Vivimos en la sociedad del reciclaje. La naturaleza nos necesita para sobrevivir, eso dicen. Pero... ¿y nuestra naturaleza, esa que necesitamos conservar? Con nuestra naturaleza no solo se nace, sino que también se hace. Se doma, se pule, se educa y se transforma. Nacemos, crecemos y nos reproducimos; que no es un anuncio de cucarachas, aunque a veces nos hacen sentir como tales.

Ahora la moda es reciclarse. Reinventarse, es decir, ser aquello que uno no tenía previsto o jamás hubiera pensado estar preparado para ser.
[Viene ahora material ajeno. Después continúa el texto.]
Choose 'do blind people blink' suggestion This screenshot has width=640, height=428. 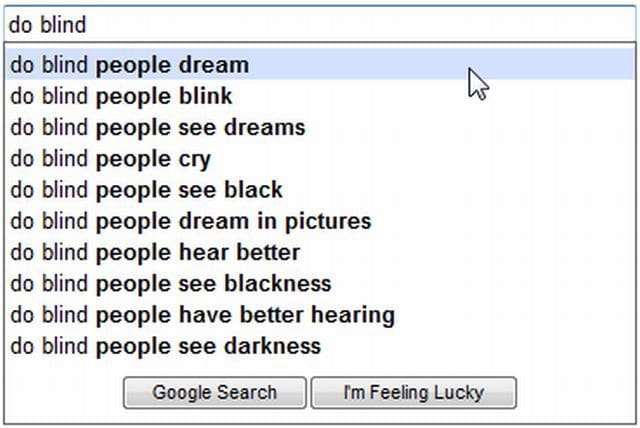click(x=121, y=97)
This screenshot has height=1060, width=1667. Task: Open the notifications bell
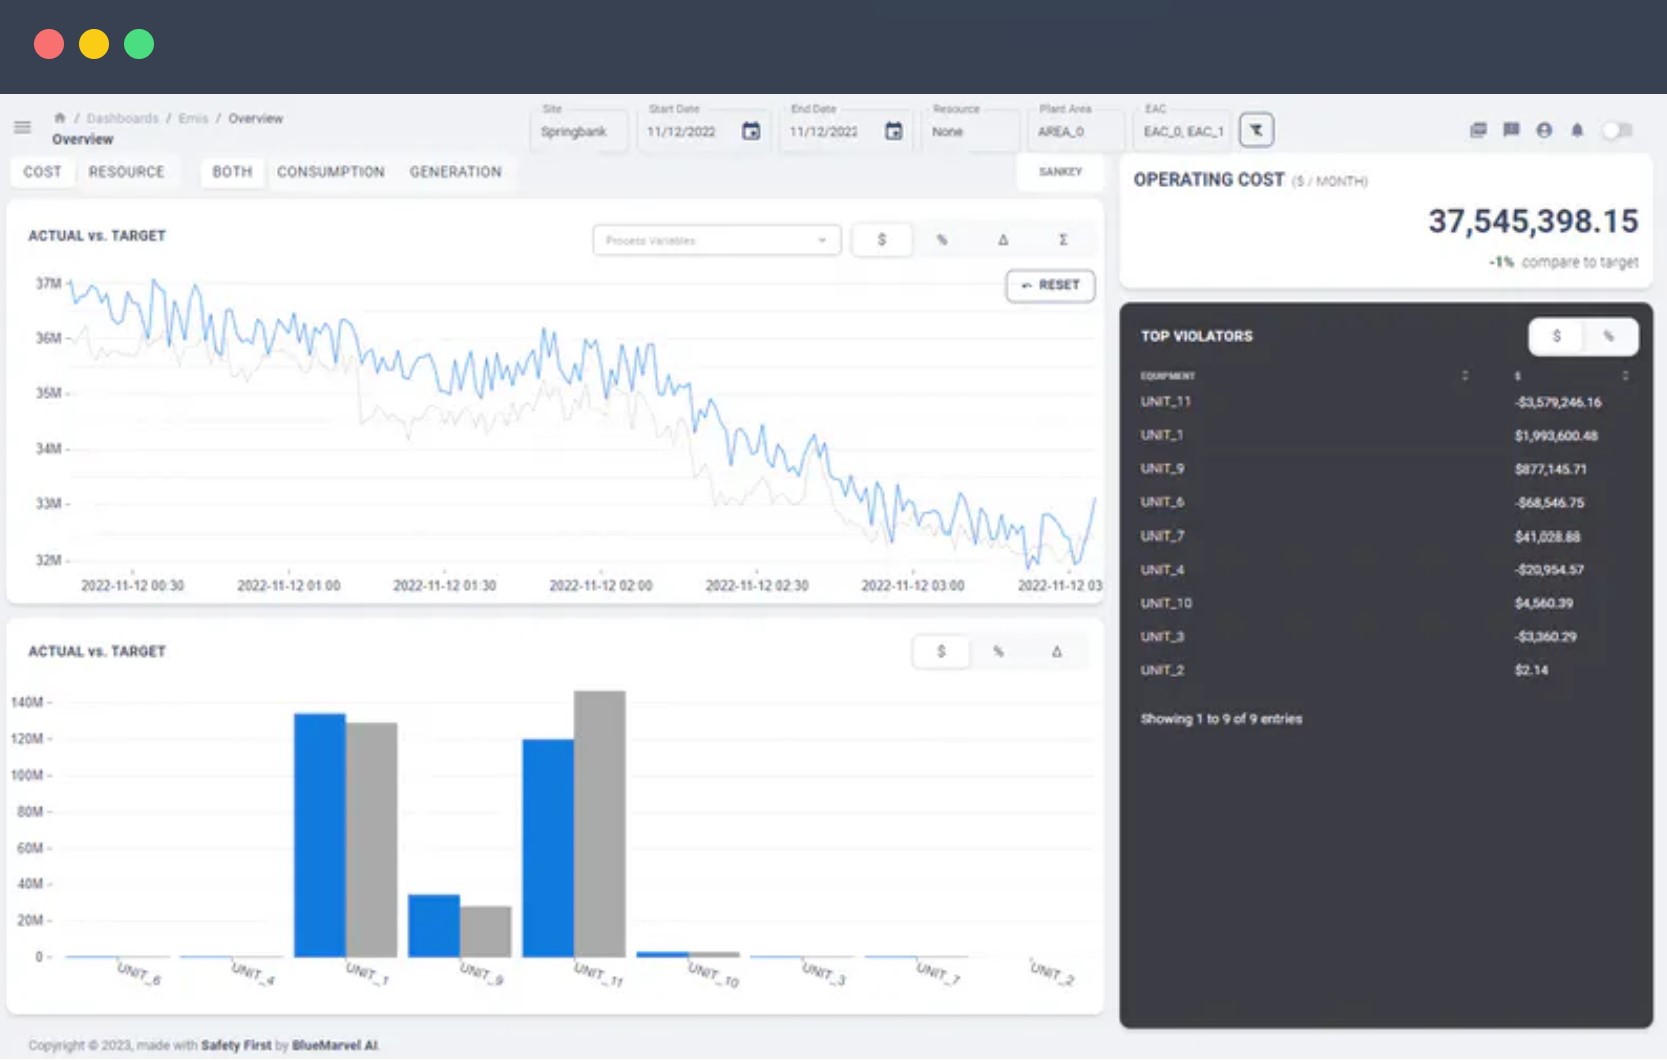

Seres humanos como botellas de vidrio que se convierten por virtud de un proceso en el cristal de una ventana. De contener un vino cargado de solera pasamos a ser amoniaco untado en un trapo sucio o vertidos en la taza de un water. Nos obligan a transformarnos de Vega Sicilia a Cristasol. Todo está planificado para que degeneremos, de preservativos a bolsas de basura, de bolsas de basura a compact disc revival de viejos éxitos de Los Chunguitos... Si hace falta, hasta de Rosalía (¡Ay, "si me das a elegir") no sé dónde quedarme, dijo la botella de plástico.

Nos toman por objetos, se nos pide no sólo que reciclemos sino además que nos reciclemos. Reinventarse para sobrevivir. No valemos más que un destino en el maloliente contenedor de los políticos, la auténtica basura que, como en Sevilla y para aparentar, le dan más vueltas a los caminones de Lipasam que Queipo de Llano a los tanques llenos de moros. Qué pena, por ejemplo, de tantos licenciados: años tomando apuntes de Ingeniería para terminar escribiendo la comanda del Mc Donald's. Y rueguen a Dios que no sea en una hamburguesería, para salir como emprendedores de andaluces en el extranjero para Canal Sur. Ojalá acaben siquiera poniendo sobres de kétchup en Sevilla Este, que ya no sabe una si está más lejos que Estocolmo.

Emprendedores emprendiendo cualquier cosa, negocios inemprendibles. Tanta especialización para llegar a esto. Usted lleva años vendiendo pisos y ahora se ve emprendiendo abanicos de colores en venta on line sin saber casi encender un ordenador. Y aquél lleva planeando edificios como arquitecto 30 años y ahora le dicen que mute, que hay que ser relaciones públicas de un barquito por el Guadalquivir y aguantar a cuatro borrachos de ida y vuelta hasta la Esclusa.

Ahí estamos, como peces en el agua de los políticos. ¡Esos sí que saben reciclarse! De ministro a presidente de una compañía telefónica, de diputado a asesor cualificadamente remunerado de un relevante grupo financiero. Y aún se permiten algunos decir que el que quiera trabajar encuentra trabajo. Sí, claro: usted emprende un vía crucis por las oficinas de contratación de mil empresas y termina con un contrato por tres meses de verano poniendo mojitos en las arenas de Chipiona, mientras su título, su cum laude, su esfuerzo, el dinero de sus padres en educación y aquella vecina envidiosa que siempre dijo que "no llegarías a ser nadie", le observan como si usted fuera una navaja multiusos, esas que al final no sirven realmente para nada, pero están dispuestas a hacer de todo. Mal, pero todo.

España es un país que se degrada por momentos, un país del que se fugan los cerebros mientras importamos la falsa solidaridad de la inmigración. Una España que mientras levanta y construye chiringuitos subvencionados, derrumba las vigas maestras de nuestra Historia. ¡Qué mayor reciclaje que meter lo que fuimos en una caracola! ¡Qué mayor engaño que la falsa ilusión de que en ella suena nada menos que el mar!